● **EXERCICES À RÉALISER**:
- 1) Répondez à ces questions d'après le texte sur la mission en Somalie :
(a) Combien de mois la personne interrogée a-t-elle passés en Somalie ?
(b) En cas d'incident de masse à Mogadiscio, sur quoi les ambulanciers se fiaient-ils pour se diriger vers le lieu de l'incident ?
(c) Quels moyens de transport le premier paragraphe cite-t-il comme pouvant tenir lieu d'ambulance ?
- 2) Citez, s'il vous plaît, le passage du texte sur la mission en Somalie qui s'ouvre sur les mots « Au cours des » et se clôt sur « dans des défilés. ».
- 3) Dressez la liste de tous les moyens employés, selon le texte sur la mission en Somalie, pour faire la promotion du numéro d'urgence dans le pays.

Déjà, il faut savoir qu’il y un fossé important entre ce que l’on apprend dans les études pour devenir ambulancier ou médecin et la réalité du terrain. Je peux vous dire que le travail n’a rien à voir quand votre ambulance est en fait un bateau ou un âne et que vous n’avez qu’un brancard de fortune pour secourir les blessés.

Dans mon cas, mon travail est moins opérationnel désormais. Je me concentre sur les systèmes et sur les actions moins concrètes en apparence mais hautement utiles et durables. Je vous l’accorde, ça peut être frustrant parfois. Mais au final, c’est extrêmement important car les résultats se font sentir à une échelle plus importante et sur le long terme.

Concrètement, explique-nous ta mission en Somalie ?

Lorsque je suis arrivé en Somalie, le Croissant-Rouge somalien comptait déjà dans ses rangs des ambulanciers, mais le processus d’intervention d’urgence n’était pas vraiment bien établi. En cas d’incident de masse, ce qui est fréquent à Mogadiscio, les ambulanciers se fiaient au bruit de la bombe pour se diriger vers le lieu de l’incident.

Au cours des 17 mois que j’ai passés ici, mon objectif était de participer – en étroite collaboration avec le Croissant-Rouge somalien – à mettre en place un centre qui permet de mieux répartir les départs en interventions et également de renforcer le rôle des ambulanciers. Ils ont tous reçu un équipement et une formation supplémentaire pour développer leurs compétences cliniques et fournir les premiers gestes de secours. On a également mis en place un numéro de téléphone d’urgence gratuit à trois chiffres pour que les gens puissent signaler les incidents. On a fait la promotion de ce numéro dans tout le pays à la radio, la télévision, via des panneaux d’affichage et même dans des défilés.

● **DONNÉES À ANALYSER**:
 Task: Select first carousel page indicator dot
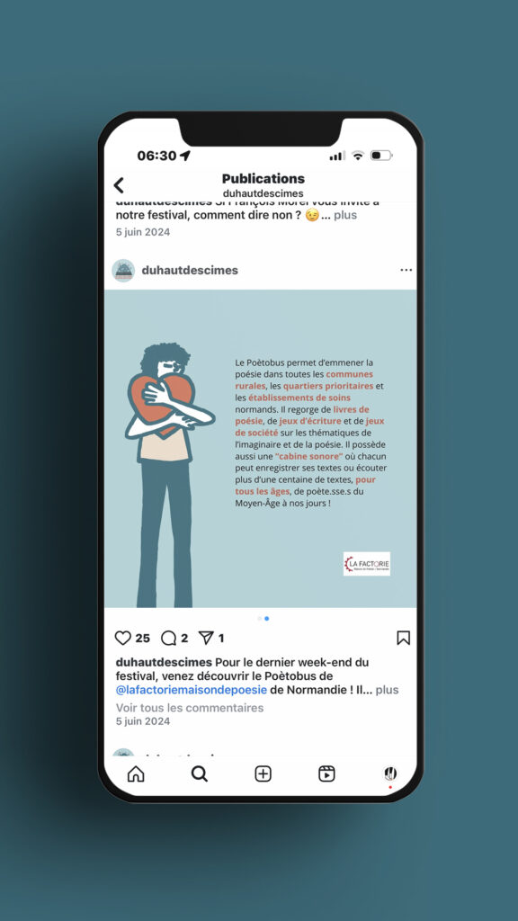(260, 619)
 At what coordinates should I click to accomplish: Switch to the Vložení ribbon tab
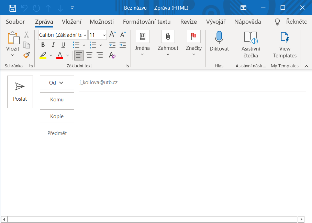pyautogui.click(x=71, y=21)
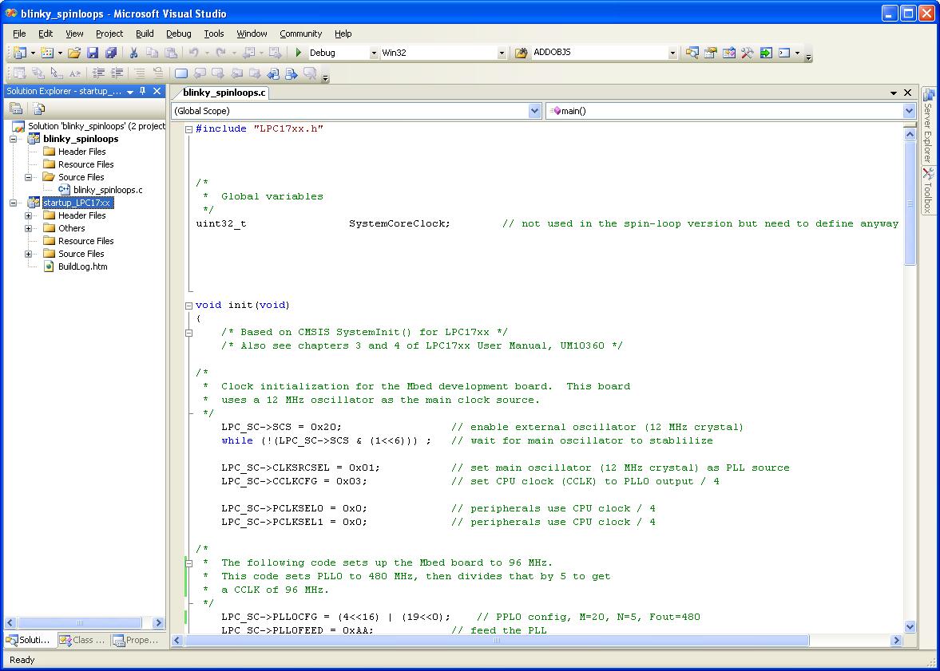Start debugging with the green Run arrow
The width and height of the screenshot is (940, 671).
tap(298, 53)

● **CORRIGÉ**:
- 1)
(a) 17 mois.
(b) Sur le bruit de la bombe.
(c) Un bateau ou un âne.

- 2)
Au cours des 17 mois que j’ai passés ici, mon objectif était de participer – en étroite collaboration avec le Croissant-Rouge somalien – à mettre en place un centre qui permet de mieux répartir les départs en interventions et également de renforcer le rôle des ambulanciers. Ils ont tous reçu un équipement et une formation supplémentaire pour développer leurs compétences cliniques et fournir les premiers gestes de secours. On a également mis en place un numéro de téléphone d’urgence gratuit à trois chiffres pour que les gens puissent signaler les incidents. On a fait la promotion de ce numéro dans tout le pays à la radio, la télévision, via des panneaux d’affichage et même dans des défilés.

- 3)
- la radio
- la télévision
- des panneaux d'affichage
- des défilés